SkepticMystic commented 1 year ago

@dikshantrajput please share your mongoose model setup, and the auth export in the lucia.ts file

dikshantrajput commented 1 year ago

@SkepticMystic This is my lucia.ts file


export const auth = lucia({
    adapter: adapter(mongoose),

    //for production & cloned dev environment
    env: dev ? 'DEV' : 'PROD',
    autoDatabaseCleanup: true,
    transformUserData: (userData) => {
        return {
            userId: userData.id,
            email: userData.email,
            role: userData.role,
            username: userData.username,

            firstname: userData.firstname,
            lastname: userData.lastname,
            avatar: userData.avatar,

            resetRequestedAt: userData.resetRequestedAt,
            resetToken: userData.resetToken
        };
    }
});

export type Auth = typeof auth;

This is my mongoose model setup

//key model
import mongoose from 'mongoose';

const KeySchema = new mongoose.Schema(
    {
        _id: {
            type: String
        },
        user_id: {
            type: String,
            required: true
        },

        // Not strictly required by Lucia, but we'll be using it
        hashed_password: String,
        primary: {
            type: Boolean,
            required: true
        }
    },
    { _id: false }
);

export const Key = mongoose.models.key ?? mongoose.model('key', KeySchema);

//user schema
const UserSchema = new mongoose.Schema(
    {
        // Will be generated by Lucia
        _id: {
            type: String
        },

        // Other User Properties
        email: String,
        role: String,
        username: String,
        firstname: String,
        lastname: String,
        avatar: String,
        resetRequestedAt: String,
        resetToken: String,
        expiresAt: Date,
    },

    // Let Lucia handle the _id field
    { _id: false }
);
SkepticMystic commented 1 year ago

@pilcrowOnPaper my guess is, because there is no expires field on the keys (which is a valid option, right?), the doc returned from mongo doesn't have that field at all. So when isPersistent is defined, data.expires is undefined because it isn't there to begin with. Wouldn't it work to check null or undefined? Is it recommended to always pass an expires field, even if they never expire?
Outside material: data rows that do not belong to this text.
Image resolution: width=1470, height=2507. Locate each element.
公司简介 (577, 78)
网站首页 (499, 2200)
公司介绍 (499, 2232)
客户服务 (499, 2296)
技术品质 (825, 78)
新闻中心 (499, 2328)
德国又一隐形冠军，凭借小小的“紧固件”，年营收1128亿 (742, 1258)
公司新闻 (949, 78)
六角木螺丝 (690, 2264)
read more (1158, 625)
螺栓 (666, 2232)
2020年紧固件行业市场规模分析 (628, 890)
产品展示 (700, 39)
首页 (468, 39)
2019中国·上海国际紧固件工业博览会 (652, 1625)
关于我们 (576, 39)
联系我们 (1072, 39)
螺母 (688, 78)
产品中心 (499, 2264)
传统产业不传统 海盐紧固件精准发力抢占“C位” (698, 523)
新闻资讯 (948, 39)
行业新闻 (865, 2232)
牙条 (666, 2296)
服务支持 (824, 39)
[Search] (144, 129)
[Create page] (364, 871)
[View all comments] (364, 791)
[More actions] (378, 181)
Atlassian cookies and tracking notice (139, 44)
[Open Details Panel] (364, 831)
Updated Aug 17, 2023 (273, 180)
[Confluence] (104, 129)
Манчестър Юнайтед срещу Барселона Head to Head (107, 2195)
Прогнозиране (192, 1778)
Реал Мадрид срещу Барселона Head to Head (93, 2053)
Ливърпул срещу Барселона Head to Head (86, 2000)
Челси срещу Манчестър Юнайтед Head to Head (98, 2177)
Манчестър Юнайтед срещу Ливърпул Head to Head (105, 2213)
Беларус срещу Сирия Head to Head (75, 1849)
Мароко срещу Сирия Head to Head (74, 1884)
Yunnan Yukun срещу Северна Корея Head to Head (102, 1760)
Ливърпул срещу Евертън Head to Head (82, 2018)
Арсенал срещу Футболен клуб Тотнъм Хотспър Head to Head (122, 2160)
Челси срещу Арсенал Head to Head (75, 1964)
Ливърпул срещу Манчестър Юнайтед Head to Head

pilcrowonpaper commented 1 year ago

I never intended the expires column to be optional since it leads the bug like this. Would defining an expire column with a default value of null in the schema fix the issue?

Or rather this:

db.key.update({'expires': {$exists : false}}, {$set: {'expires': null}})
SkepticMystic commented 1 year ago

That would work, yes. So add a default: null value to the Key schema, and also update existing keys using the snippet you posted

dikshantrajput commented 1 year ago

@SkepticMystic Providing default value to key schema doesn't work

expires: {
    type: Number,
    default: null,
}

giving this error while creating user

image
SkepticMystic commented 1 year ago

@dikshantrajput you need to tell the Mongoose schema that null is an allowed value. It can be number or null. The easiest way to do that is change type to be Mongoose.Types.Mixed, or something like that. I'm on mobile, but the Mongoose docs will tell you how to make it a mixed type

dikshantrajput commented 1 year ago

Yup I figured it out. Sorry forgot to post it up here. Mb

pilcrowonpaper commented 1 year ago

Sorry for the lack of guide on this, added this to the migration guide for the upcoming release!